## Exercise material
»»

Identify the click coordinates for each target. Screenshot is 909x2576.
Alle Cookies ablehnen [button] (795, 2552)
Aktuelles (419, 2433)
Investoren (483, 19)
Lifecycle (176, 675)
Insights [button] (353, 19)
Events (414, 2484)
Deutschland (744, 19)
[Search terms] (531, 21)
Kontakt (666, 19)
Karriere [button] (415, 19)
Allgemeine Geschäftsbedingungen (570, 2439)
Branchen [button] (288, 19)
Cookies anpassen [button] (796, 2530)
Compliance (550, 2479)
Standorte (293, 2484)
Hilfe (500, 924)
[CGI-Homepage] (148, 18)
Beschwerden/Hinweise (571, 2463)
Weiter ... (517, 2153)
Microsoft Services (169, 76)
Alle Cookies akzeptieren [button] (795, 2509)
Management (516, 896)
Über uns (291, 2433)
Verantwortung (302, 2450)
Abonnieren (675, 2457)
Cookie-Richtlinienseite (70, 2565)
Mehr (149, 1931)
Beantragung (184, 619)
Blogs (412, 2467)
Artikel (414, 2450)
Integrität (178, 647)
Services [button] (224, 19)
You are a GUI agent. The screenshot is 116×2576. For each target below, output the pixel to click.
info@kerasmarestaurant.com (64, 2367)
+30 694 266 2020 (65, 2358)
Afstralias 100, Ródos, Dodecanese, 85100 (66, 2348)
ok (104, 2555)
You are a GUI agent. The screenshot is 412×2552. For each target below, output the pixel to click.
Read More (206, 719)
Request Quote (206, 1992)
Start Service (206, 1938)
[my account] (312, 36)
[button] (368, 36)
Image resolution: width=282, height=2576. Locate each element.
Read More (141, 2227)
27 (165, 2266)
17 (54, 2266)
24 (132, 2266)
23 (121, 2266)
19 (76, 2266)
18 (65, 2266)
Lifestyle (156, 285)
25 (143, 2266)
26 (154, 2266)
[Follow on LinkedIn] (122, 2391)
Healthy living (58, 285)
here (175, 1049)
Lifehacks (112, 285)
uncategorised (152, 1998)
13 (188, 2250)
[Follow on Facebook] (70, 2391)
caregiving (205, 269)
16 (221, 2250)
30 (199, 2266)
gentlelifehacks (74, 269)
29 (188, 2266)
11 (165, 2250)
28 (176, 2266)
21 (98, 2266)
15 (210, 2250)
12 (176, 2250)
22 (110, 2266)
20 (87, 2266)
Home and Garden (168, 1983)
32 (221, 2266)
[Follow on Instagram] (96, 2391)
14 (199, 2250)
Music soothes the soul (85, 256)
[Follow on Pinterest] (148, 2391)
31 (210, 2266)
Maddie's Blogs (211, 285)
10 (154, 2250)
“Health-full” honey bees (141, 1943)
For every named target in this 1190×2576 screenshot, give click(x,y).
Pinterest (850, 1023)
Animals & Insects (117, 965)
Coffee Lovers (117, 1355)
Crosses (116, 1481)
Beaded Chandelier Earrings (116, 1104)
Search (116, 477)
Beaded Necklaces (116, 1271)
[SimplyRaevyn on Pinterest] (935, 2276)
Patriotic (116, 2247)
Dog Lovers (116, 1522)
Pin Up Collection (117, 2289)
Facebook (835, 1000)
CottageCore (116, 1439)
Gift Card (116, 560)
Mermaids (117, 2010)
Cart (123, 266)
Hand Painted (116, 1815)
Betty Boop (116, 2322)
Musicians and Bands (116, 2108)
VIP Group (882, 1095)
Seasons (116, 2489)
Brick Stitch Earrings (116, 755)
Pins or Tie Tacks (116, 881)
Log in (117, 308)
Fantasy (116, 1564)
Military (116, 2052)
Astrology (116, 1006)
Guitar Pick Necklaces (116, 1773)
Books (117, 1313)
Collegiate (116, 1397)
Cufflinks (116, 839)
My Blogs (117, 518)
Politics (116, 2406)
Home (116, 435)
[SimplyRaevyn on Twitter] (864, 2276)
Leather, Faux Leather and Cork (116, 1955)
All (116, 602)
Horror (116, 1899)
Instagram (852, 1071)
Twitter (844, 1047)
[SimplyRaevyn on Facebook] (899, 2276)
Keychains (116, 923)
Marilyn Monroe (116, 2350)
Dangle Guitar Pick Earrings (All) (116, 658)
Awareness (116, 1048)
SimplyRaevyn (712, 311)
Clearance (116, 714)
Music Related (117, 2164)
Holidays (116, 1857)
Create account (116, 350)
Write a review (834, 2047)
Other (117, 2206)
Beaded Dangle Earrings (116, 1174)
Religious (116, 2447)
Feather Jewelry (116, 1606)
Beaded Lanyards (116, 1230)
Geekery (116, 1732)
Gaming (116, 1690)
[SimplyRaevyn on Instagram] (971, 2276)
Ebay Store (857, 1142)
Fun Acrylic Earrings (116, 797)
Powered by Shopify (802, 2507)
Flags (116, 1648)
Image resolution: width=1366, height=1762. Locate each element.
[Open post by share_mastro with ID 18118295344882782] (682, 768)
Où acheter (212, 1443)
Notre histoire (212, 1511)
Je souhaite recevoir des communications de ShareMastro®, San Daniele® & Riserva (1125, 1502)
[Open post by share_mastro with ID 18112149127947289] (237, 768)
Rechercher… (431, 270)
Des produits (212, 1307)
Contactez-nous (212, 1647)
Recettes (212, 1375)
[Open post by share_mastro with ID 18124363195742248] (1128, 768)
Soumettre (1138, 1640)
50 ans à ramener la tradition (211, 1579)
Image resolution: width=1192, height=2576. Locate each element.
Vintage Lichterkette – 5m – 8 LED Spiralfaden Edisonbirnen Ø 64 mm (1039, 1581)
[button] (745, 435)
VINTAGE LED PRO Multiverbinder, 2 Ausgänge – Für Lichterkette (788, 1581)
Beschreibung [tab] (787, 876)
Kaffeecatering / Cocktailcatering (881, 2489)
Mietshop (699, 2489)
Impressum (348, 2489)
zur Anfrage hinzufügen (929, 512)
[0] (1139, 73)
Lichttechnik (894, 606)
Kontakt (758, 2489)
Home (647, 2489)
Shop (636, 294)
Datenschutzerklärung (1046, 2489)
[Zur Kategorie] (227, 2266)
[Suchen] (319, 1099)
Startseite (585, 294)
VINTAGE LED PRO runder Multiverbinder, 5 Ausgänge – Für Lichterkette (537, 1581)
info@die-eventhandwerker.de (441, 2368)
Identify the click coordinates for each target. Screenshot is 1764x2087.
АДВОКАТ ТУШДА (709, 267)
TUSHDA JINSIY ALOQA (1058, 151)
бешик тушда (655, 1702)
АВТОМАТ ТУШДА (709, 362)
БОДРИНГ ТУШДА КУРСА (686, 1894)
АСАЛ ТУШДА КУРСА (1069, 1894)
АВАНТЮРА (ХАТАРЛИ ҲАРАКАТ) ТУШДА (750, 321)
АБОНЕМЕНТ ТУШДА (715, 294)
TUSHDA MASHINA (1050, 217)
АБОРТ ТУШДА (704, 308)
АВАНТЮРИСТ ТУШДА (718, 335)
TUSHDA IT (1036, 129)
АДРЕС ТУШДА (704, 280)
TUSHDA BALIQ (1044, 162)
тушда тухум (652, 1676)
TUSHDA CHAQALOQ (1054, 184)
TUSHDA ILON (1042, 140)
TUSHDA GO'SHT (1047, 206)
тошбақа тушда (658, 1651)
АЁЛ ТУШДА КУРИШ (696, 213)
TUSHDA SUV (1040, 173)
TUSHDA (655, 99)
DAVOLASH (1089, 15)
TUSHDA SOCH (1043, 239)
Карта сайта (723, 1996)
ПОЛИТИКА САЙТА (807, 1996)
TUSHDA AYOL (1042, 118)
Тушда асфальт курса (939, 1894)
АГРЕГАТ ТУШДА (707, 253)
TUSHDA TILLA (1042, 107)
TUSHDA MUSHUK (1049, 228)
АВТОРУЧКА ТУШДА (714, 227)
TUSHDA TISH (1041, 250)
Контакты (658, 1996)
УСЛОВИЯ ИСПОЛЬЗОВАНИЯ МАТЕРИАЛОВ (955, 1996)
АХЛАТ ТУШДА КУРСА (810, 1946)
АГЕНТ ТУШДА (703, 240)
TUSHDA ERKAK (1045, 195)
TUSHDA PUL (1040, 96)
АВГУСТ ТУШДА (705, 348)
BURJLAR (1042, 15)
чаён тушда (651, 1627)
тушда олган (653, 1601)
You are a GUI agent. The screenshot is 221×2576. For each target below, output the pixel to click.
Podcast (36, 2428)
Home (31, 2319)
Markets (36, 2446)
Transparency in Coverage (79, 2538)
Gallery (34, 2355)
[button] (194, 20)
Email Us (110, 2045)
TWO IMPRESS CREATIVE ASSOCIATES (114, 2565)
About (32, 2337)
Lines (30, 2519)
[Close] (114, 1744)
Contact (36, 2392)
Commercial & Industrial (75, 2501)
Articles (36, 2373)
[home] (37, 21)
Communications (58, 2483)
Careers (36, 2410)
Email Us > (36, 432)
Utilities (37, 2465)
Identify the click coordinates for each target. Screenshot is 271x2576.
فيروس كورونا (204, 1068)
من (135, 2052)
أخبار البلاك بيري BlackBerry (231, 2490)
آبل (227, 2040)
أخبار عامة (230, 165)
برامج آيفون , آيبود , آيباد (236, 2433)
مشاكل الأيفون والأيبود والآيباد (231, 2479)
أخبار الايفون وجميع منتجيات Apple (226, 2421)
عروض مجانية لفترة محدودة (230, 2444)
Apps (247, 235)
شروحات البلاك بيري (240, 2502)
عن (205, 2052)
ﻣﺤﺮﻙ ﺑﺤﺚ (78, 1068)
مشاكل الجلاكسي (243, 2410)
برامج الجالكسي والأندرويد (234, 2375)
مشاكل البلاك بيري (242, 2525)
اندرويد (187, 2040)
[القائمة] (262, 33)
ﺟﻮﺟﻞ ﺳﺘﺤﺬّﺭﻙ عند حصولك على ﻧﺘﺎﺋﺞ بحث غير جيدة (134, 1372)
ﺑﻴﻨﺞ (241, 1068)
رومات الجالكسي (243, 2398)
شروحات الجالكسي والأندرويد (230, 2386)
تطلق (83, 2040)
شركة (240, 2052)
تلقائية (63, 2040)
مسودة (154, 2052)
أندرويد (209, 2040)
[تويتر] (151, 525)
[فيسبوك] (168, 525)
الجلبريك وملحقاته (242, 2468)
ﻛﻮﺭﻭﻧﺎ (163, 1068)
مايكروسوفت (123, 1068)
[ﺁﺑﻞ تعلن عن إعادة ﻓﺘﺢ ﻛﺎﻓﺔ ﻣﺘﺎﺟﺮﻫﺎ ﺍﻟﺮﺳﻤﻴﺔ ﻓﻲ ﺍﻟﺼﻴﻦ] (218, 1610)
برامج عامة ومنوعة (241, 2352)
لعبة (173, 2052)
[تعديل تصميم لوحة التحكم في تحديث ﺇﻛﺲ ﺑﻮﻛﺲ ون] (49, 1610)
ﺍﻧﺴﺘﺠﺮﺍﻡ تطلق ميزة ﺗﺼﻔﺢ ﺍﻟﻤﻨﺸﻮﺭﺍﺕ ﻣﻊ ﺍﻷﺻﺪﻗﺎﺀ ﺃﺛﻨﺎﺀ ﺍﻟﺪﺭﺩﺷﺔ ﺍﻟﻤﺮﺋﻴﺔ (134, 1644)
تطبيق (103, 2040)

««

## What needs to be done
Write down again the exact lines running from the beginning of the data to the line containing "[Search terms] (531, 21)", with both ends included.

## Answer to this exercise
Identify the click coordinates for each target. Screenshot is 909x2576.
Alle Cookies ablehnen [button] (795, 2552)
Aktuelles (419, 2433)
Investoren (483, 19)
Lifecycle (176, 675)
Insights [button] (353, 19)
Events (414, 2484)
Deutschland (744, 19)
[Search terms] (531, 21)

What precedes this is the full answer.